Directions
Starting with the line that holds "Where should I", reproduce each line through the last one of the data, exactly as written. Pictures are not copied.

====== Data under study ======

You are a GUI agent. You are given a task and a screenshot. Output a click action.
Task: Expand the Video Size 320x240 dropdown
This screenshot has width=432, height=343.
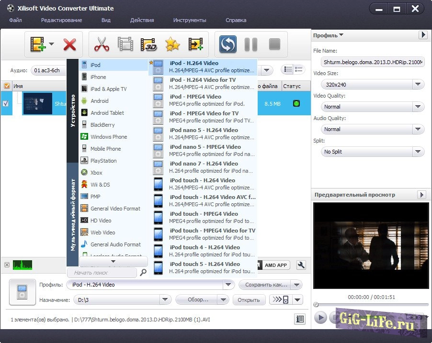click(372, 85)
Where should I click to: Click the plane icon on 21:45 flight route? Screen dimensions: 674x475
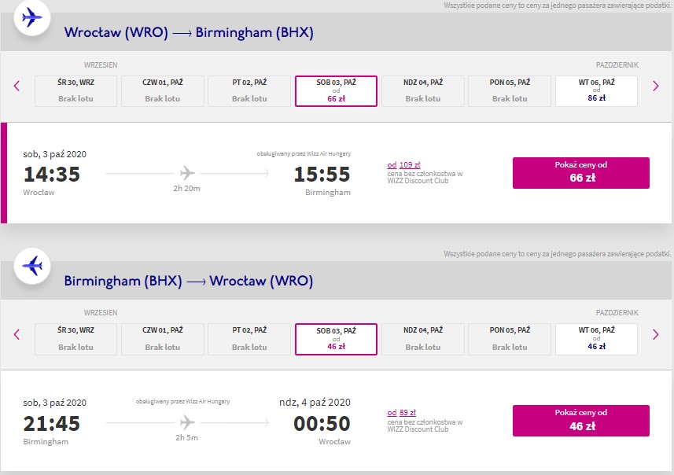[x=187, y=422]
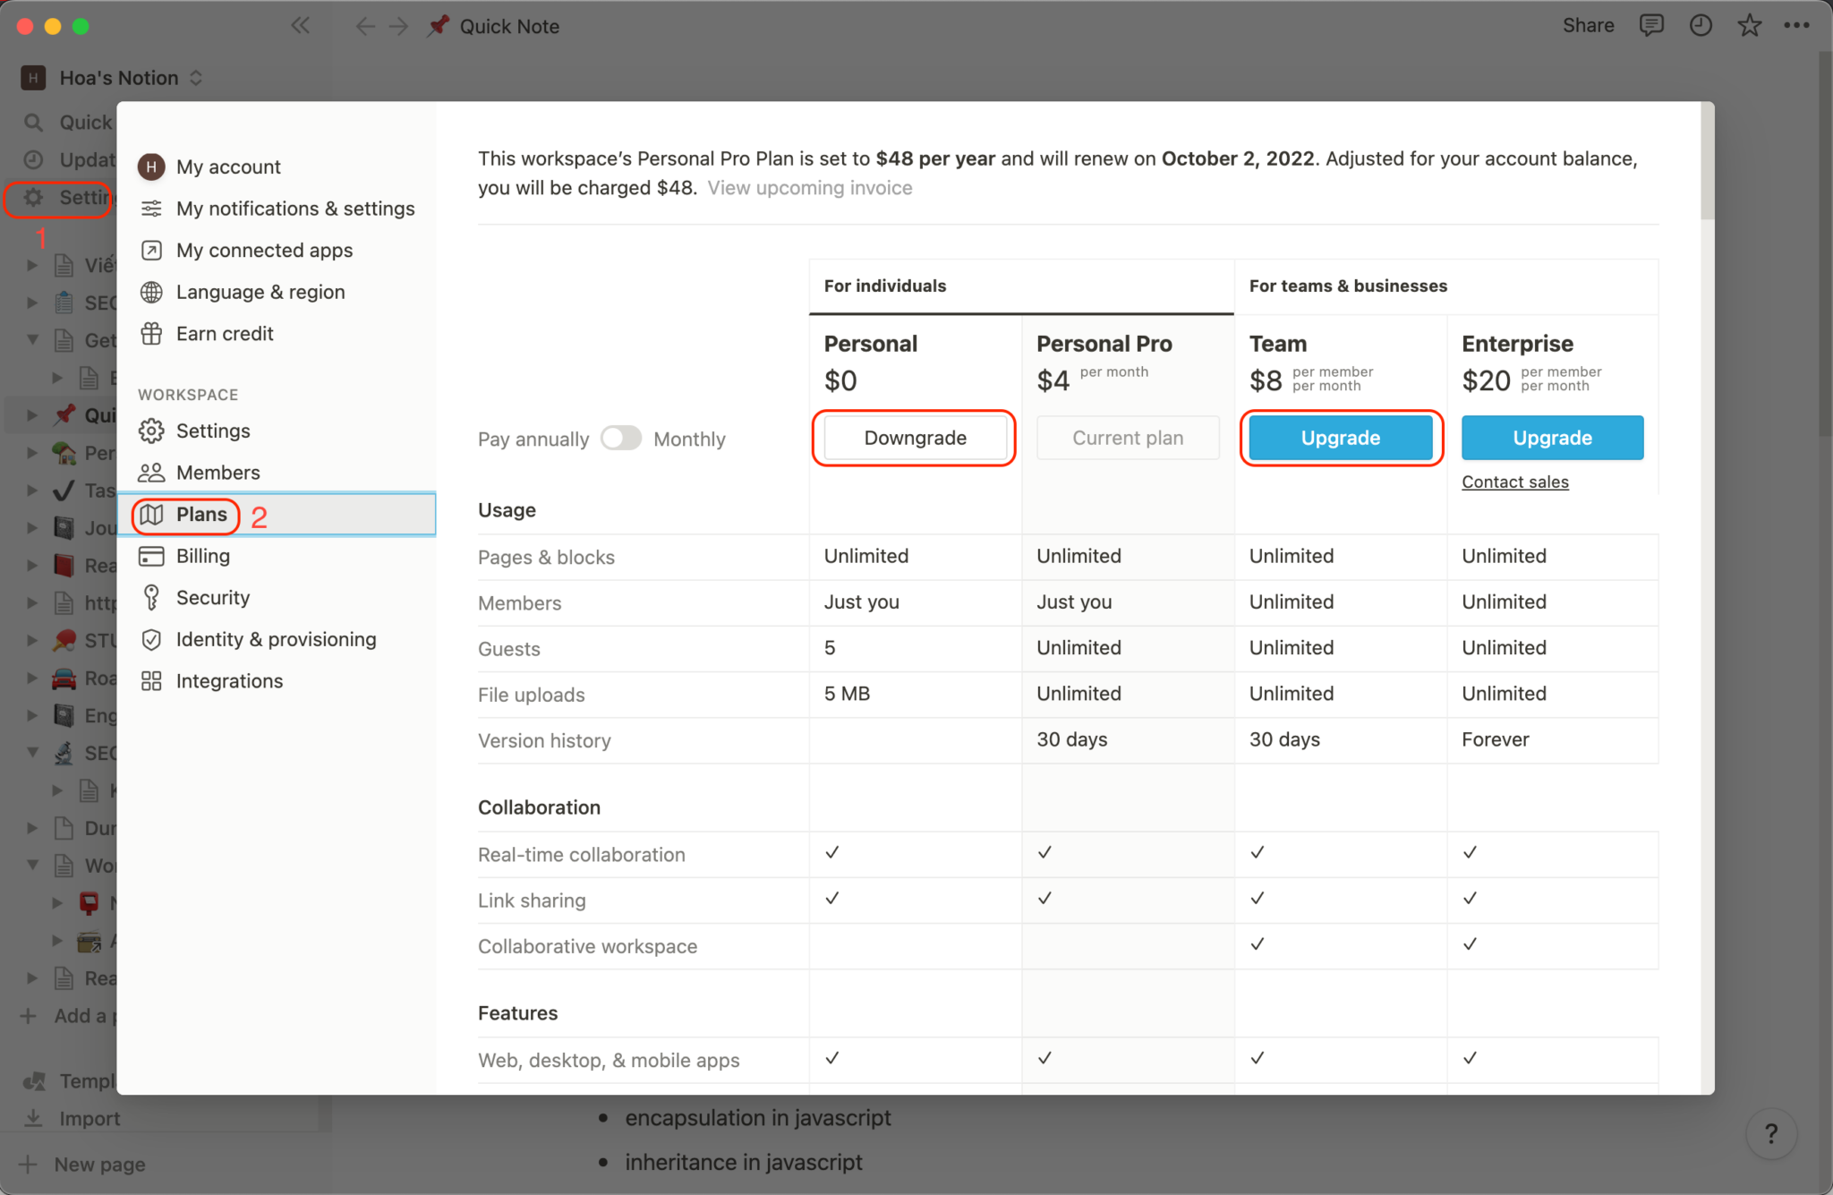Expand the Earn credit menu item

coord(225,331)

======

Output below
Where should I click to: Click the plane icon on 21:45 flight route? Screen dimensions: 674x475
[x=187, y=422]
Expand the Earn credit menu item

coord(225,331)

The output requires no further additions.